Buktinya, ratusan karung bawang putih diduga ilegal kembali berhasil diamankan oleh Polsek Sanggau Ledo, jajaran Polres Bengkayang saat razia dalam rangka ‘Zero Barang Ilegal’, Rabu (28/3) dini hari.

Kapolsek Sanggau Ledo, Ipda Dicky Armana Subekti STK menerangkan, pengungkapan ini berawal ketika anggotanya mendapat informasi ada satu unit truk yang diduga bermuatan barang ilegal berasal dari Malaysia akan melintas di depan Mapolsek, di Desa Lembang, Kecamatan Sanggau Ledo.

“Setelah mendapat informasi itu, kita lakukan pemeriksaan terhadap truk yang dimaksud,” kata Dicky kepada Rakyat Kalbar, Minggu (1/4).

Saat diperiksa, benar saja dalam truk bernomor polisi KB 8939 ML itu membawa bawang putih asal Malaysia. “Bawang yang dibawa sebanyak 650 karung. Di mana masing-masing karung seberat 10 kilogram. Bawang ini bermerek AAA Cap Panda,” ujar Dicky.

Saat diperiksa, sopir atas nama Dedy Umar Kusuma ini tidak bisa menunjukkan dokumen sah atas bawang itu.
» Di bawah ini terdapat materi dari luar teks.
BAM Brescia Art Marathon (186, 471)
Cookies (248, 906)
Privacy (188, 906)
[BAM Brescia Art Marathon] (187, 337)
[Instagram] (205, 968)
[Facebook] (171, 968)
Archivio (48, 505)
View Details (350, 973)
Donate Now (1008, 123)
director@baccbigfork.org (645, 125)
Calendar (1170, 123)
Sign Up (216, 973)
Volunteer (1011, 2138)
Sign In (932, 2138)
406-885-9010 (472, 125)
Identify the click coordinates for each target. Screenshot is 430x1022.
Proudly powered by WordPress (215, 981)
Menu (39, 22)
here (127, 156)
Pemuda 24 tahun asal Lumar, Kabupaten Bengkayang ini langsung diamankan bersama barang bukti ke Polres Bengkayang.

“Hingga saat ini sopir berserta truk dan barang bukti diamankan di Mapolres Bengkayang untuk kepentingan pemeriksaan lebih lanjut. Kita juga akan berkoordinasi dengan pihak Karantina Jagoi Babang,” tutup Dicky. (Kur)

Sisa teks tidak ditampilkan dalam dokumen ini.